Encyption of passwords

Posted on 2012-09-17
Last Modified: 2012-10-23
If someone asks

Do you ensure that authentication data such as passwords are not stored in a form that allows the authentication data to be recovered in readable or decipherable form.

Do Windows servers stored these passwords in a way that can be easily cracked, what is the best way to defend against it?
Question by:Nick_D
    LVL 74

    Expert Comment

    by:käµfm³d 👽
    Are you storing passwords in clear-text, or some easily reversible "encryption" method (e.g. base-64 encoding--not really encryption, btw)? If yes, then this would be a no to that question.

    Author Comment

    We don't store any password in clear text.  If you had to give an example of a strong method for storing and encrypting passwords electronically, what would it be?
    LVL 12

    Expert Comment

    There are two types of encryption. Reversible and non-reversible.

    With reversible encryption, provided with the relevant details it's possble to use an algorithm to decrypt the password to a readable value.

    With non-reversible encryption this isn't possible. The password will have been originally encrypted using a one-way algorithm that is impossible to reverse (md5, sha1 etc). The only way to find the value of a password encrypted this way is to run words through the same algorithm, cross referencing the result with the encrypted password until you find one that matches.

    In order to make passwords more secure a salt is often used when encrypting the password. A salt is essentially a string, unknown to all but the software. This often works by encrypting the password then adding the salt to the resulting hash and then encrypting the combination. This way it's much harder to launch a successful brute force attack on the password hash as even after successfully attacking the initial hash they would be left with a second hash (and salt) which they would also need to brute force.
    LVL 23

    Expert Comment

    The biggest risks to password security are from .....
    > Keystroke loggers
    > Humans writing down passwords
    > Humans using simple passwords
    > Shoulder Surfers

    If you are really concerned about data security when the server is off, just encrypt everything with a free program like truecrypt ( or a easier to use one such as bestcrypt (
    LVL 52

    Expert Comment

    To make this question answerable, you should add
    -what passwords you are talking about: local user passwords/domain user passwords/passwords stored inside the browser (what browser)/passwords stored inside other applications/cached passwords/...
    -who you are protecting against: local admins working directly at your server (physical access)/weak rdp-users (no physical access)
    -what OS' are involved
    LVL 33

    Expert Comment

    by:Dave Howe
    Windows stores passwords as either a hash or a pair of hashes, depending on if AD is active and the security level set. Pair of hashes is the default.

    The lowest security of the two (LANMAN) limits to 14 character passwords and is there for backwards compatibility purposes.

    have a look here:
    LVL 2

    Accepted Solution

    Do you ensure that authentication data such as passwords are not stored in a form that allows the authentication data to be recovered in readable or decipherable form.

    Password hashing - means the password is unreversible mathematically.
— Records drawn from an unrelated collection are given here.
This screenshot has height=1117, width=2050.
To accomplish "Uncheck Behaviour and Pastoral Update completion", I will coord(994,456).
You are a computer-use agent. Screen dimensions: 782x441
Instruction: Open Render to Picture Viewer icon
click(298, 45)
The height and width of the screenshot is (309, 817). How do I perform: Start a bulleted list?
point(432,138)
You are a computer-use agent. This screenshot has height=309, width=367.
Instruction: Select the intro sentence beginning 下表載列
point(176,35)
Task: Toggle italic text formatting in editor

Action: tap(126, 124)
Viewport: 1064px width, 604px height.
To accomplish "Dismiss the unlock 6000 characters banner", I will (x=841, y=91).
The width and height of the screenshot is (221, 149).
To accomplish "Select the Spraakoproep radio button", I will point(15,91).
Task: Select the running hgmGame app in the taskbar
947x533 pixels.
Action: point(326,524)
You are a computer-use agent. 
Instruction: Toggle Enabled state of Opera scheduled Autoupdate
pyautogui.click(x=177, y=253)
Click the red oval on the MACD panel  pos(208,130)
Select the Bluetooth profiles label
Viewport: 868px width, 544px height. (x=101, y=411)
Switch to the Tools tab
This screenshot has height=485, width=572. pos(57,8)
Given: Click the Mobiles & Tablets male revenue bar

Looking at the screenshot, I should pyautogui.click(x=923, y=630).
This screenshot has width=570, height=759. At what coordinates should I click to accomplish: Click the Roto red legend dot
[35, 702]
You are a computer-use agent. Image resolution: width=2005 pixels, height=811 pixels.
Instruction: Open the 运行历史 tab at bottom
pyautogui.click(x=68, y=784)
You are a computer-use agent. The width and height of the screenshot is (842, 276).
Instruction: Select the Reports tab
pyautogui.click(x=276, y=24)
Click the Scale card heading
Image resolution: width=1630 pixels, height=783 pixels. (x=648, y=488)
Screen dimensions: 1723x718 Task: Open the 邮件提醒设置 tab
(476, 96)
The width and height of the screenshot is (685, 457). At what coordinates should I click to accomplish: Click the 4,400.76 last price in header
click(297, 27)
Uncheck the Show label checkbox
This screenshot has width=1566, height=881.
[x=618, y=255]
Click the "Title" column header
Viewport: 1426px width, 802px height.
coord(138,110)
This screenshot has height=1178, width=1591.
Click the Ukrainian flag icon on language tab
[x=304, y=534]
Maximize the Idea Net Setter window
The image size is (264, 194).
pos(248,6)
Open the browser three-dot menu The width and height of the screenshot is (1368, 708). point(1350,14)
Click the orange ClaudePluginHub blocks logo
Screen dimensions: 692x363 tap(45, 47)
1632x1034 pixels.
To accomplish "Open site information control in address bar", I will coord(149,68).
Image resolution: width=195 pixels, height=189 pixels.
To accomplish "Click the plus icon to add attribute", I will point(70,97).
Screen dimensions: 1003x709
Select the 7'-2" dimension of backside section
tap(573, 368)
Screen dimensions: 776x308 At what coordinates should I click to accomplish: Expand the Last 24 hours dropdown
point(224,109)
    The only way to crack a hash:

    1. Find the hash, This would be difficult to do as you need system/administrative privileges In the windows world.
    You could use an exploit such as sql injection if on the webside or some type of session-riding if you can hack or mitm kerberos (good luck) to obtain the hash.

    2. Determine the type of hash - easy this is determining the type of hashing algorithm being used to "Hash the password"

    3. Since password un-hashing is impossible - mathematically, the only other way to find out what a password is when you have it is to. guess a password -> use the hashing algorithm to hash the password and see if it matches the hash you obtained from the windows machine.

    Do Windows servers stored these passwords in a way that can be easily cracked, what is the best way to defend against it?

    1.  Yes I think so, they are stored in an easily cracked format.

    check this out:

    2. The easiest way to protect against this form of attack is to use complex passwords that are at least 9 characters long and use one of the un-commonly used Ascii Symbols that are found on this website:

    according to:

    it would take the multiforcer from the first link i showed that was fully working:

    1 Millenia exactly to crack a password that was 9 characters and used the full 255 character ascii table.

    For 8 characters using the same ascii table it would take: 4 years but of course I am paranoid and like to see a millenia.

    The other way to defend against it is to set your policy at least on your administrative usernames to change every 60 days.